Treatment gaps persist during a high-risk window
Medication treatment for opioid use disorder is widely regarded as the standard of care during pregnancy, yet a new U.S. study suggests that many patients still do not receive it. Researchers analyzing a large commercial insurance database found that only 40.2% of pregnant women diagnosed with opioid use disorder before or during pregnancy received medications for opioid use disorder, often called MOUD.
The finding matters because pregnancy is one of the clearest opportunities for the health system to identify opioid use disorder, stabilize care, and reduce risks for both parent and infant. The study, published online in
Drug and Alcohol Dependence
, points to what the authors described as substantial missed opportunities to provide evidence-based treatment.The analysis covered pregnancies from 2016 through 2020 among commercially insured women ages 15 to 54. Out of 909,241 pregnancies identified in the dataset, 2,926 women had an opioid use disorder diagnosis during pregnancy or postpartum. Even within that diagnosed group, medication treatment was far from routine.
Who was more likely to be diagnosed, and who was less likely to get treatment
The study examined factors associated both with diagnosis and with treatment uptake. Younger age and residence outside metropolitan statistical areas were positively associated with an opioid use disorder diagnosis. That suggests geography and age continue to shape where the burden of the disorder appears most clearly in the insured population studied.
When researchers looked at treatment receipt, they found a more complicated pattern.

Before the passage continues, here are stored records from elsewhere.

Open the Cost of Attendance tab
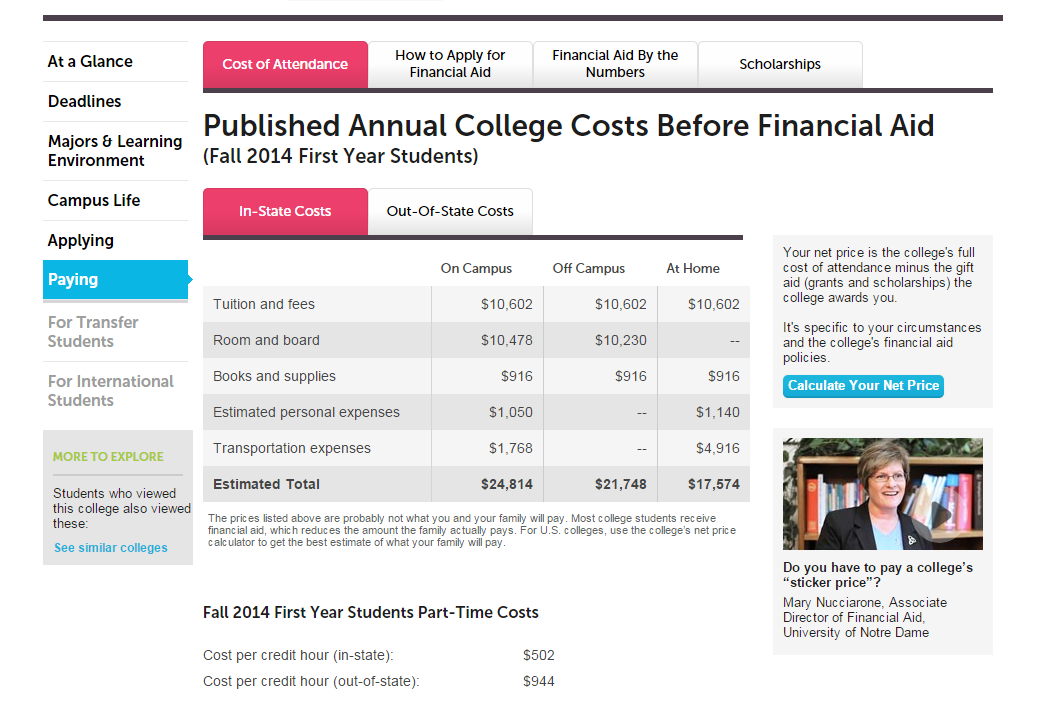Viewport: 1058px width, 707px height. tap(285, 65)
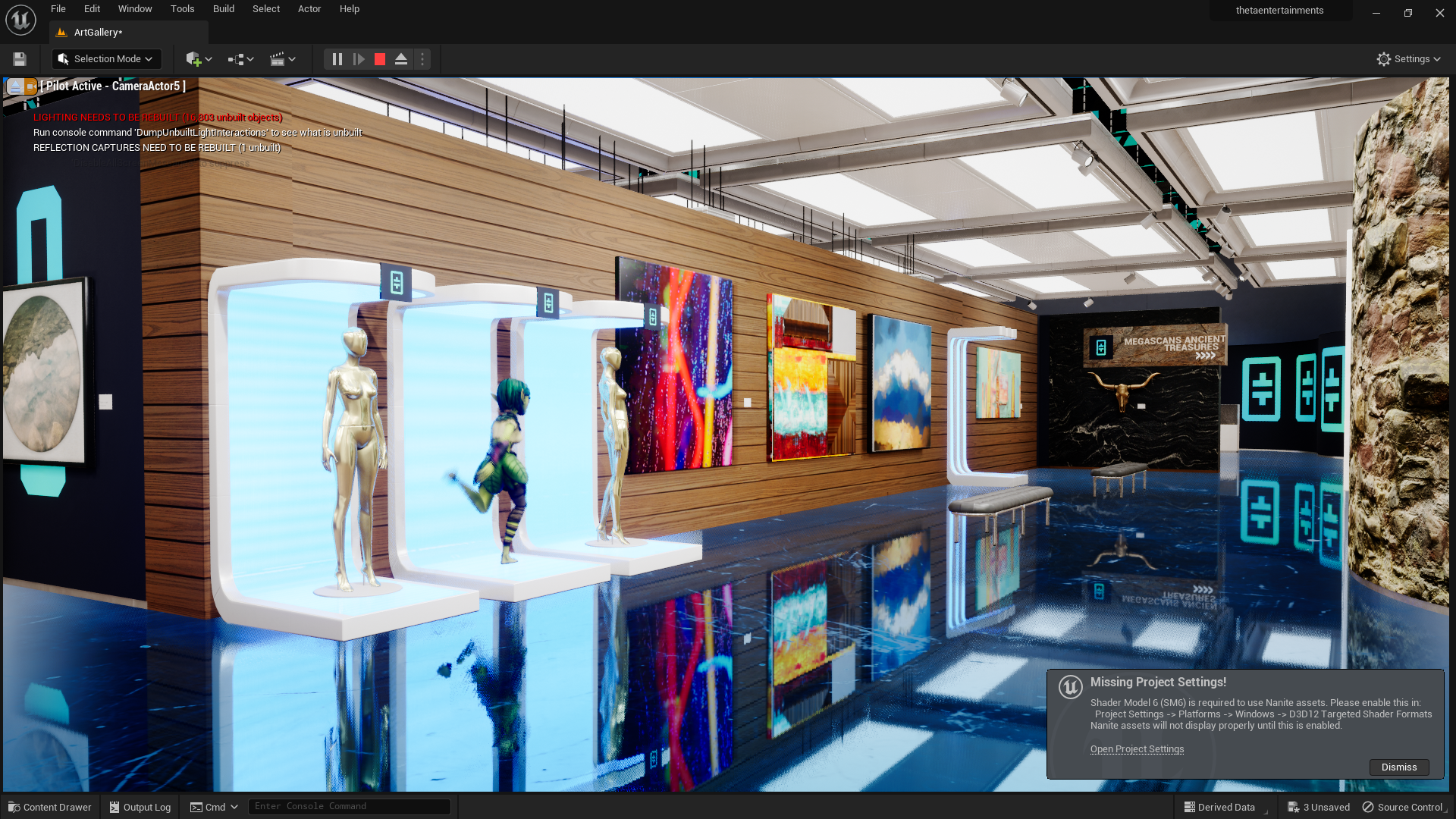The height and width of the screenshot is (819, 1456).
Task: Click the Unreal Engine logo icon
Action: (x=20, y=20)
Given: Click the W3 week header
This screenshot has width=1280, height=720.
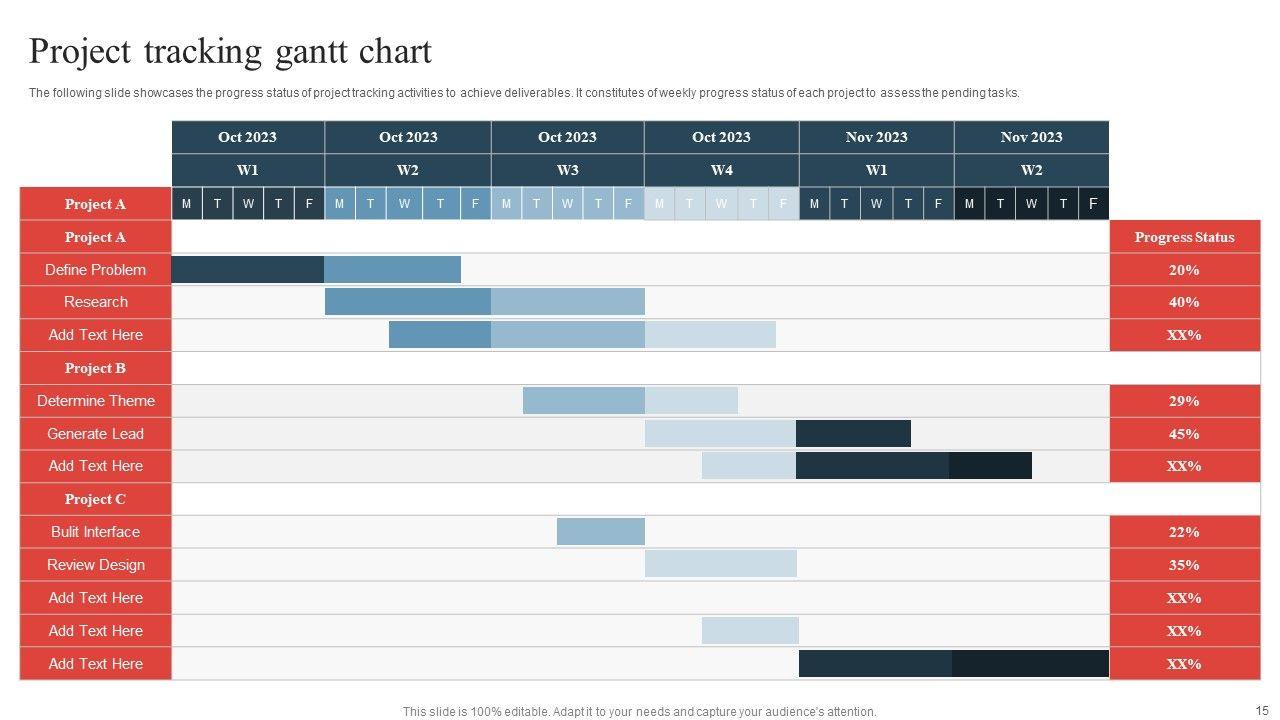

Pregnant women with chronic pain or another co-occurring substance use disorder were less likely to receive MOUD. By contrast, having two or more mental health disorders was positively associated with receiving medication treatment.
Those differences hint at how treatment access may depend not only on medical need, but also on how patients move through health systems. Some patients may be in closer contact with clinicians able to recognize and treat opioid use disorder. Others may encounter fragmented care, stigma, competing diagnoses, or uncertainty about managing multiple conditions during pregnancy.
The result is a treatment landscape that appears inconsistent at best. A patient can be diagnosed with a serious, treatable disorder and still not receive the therapy that clinical standards increasingly support.
Why the number is so consequential
Pregnancy often brings more frequent contact with doctors, clinics, and hospitals than many people have at any other time in adulthood. That makes the low treatment rate especially striking. If fewer than half of diagnosed patients receive medication during this period, the implication is not merely that care is imperfect. It is that a major clinical intervention is still failing to reach a large share of the people for whom it is intended.
The study does not attempt to explain every reason for the shortfall, but the finding lands in the middle of a broader national debate over how addiction care is delivered in obstetrics. In practice, patients may face insurance hurdles, provider shortages, lack of integrated prenatal and addiction services, and fear of judgment or legal consequences. The paper itself stays focused on claims data and associations, but the overall message is difficult to miss: diagnosis alone does not ensure treatment.
That gap has consequences beyond a single prescription. Medication treatment can be part of a broader care plan that includes prenatal monitoring, behavioral health support, and postpartum follow-up. Without it, the clinical burden shifts back onto patients already navigating a demanding and medically sensitive period.
What the study adds
Large national estimates are useful because they move the conversation beyond anecdote. This analysis did not rely on a single hospital system or one state program. Instead, it drew from a nationwide commercial insurance database, giving a broader view of treatment patterns among insured patients.
At the same time, the dataset also sets limits on what can be concluded. The study reflects people with commercial insurance, not the entire pregnant population. It measures diagnosed opioid use disorder rather than all underlying cases, which means undiagnosed patients are outside the count. And while it identifies patterns associated with treatment receipt, it does not establish why any one patient did or did not receive medication.
Still, the main finding is robust enough to shape policy and practice discussions. If medication is the gold standard and fewer than half of diagnosed pregnant patients receive it, then improving access is not a marginal adjustment. It is a central unfinished task.
Where intervention may matter most
The study’s subgroup findings may help focus that work. Patients with chronic pain and those with additional substance use disorder diagnoses appeared less likely to receive MOUD during pregnancy. Those are populations that may require more coordinated treatment models, not fewer. Their lower treatment rates suggest the presence of clinical complexity may be acting as a barrier rather than a trigger for more comprehensive care.
Meanwhile, the positive association between multiple mental health disorders and treatment receipt could indicate that contact with behavioral health services improves the odds of receiving evidence-based addiction care. If so, one lesson is that integration matters. Systems that connect obstetrics, psychiatry, and addiction treatment may be better positioned to deliver appropriate care than siloed models in which each condition is handled separately.
The authors said their findings underscore the need for targeted interventions. That likely means practical changes: screening that leads directly to treatment pathways, more clinicians prepared to prescribe and manage MOUD in pregnancy, and care models designed for patients with overlapping pain, mental health, and substance use needs.
The study does not claim to solve those problems. But it makes the treatment gap harder to ignore. In a population where the standard of care is well established and the health stakes are unusually high, fewer than half receiving medication is a number that demands a response.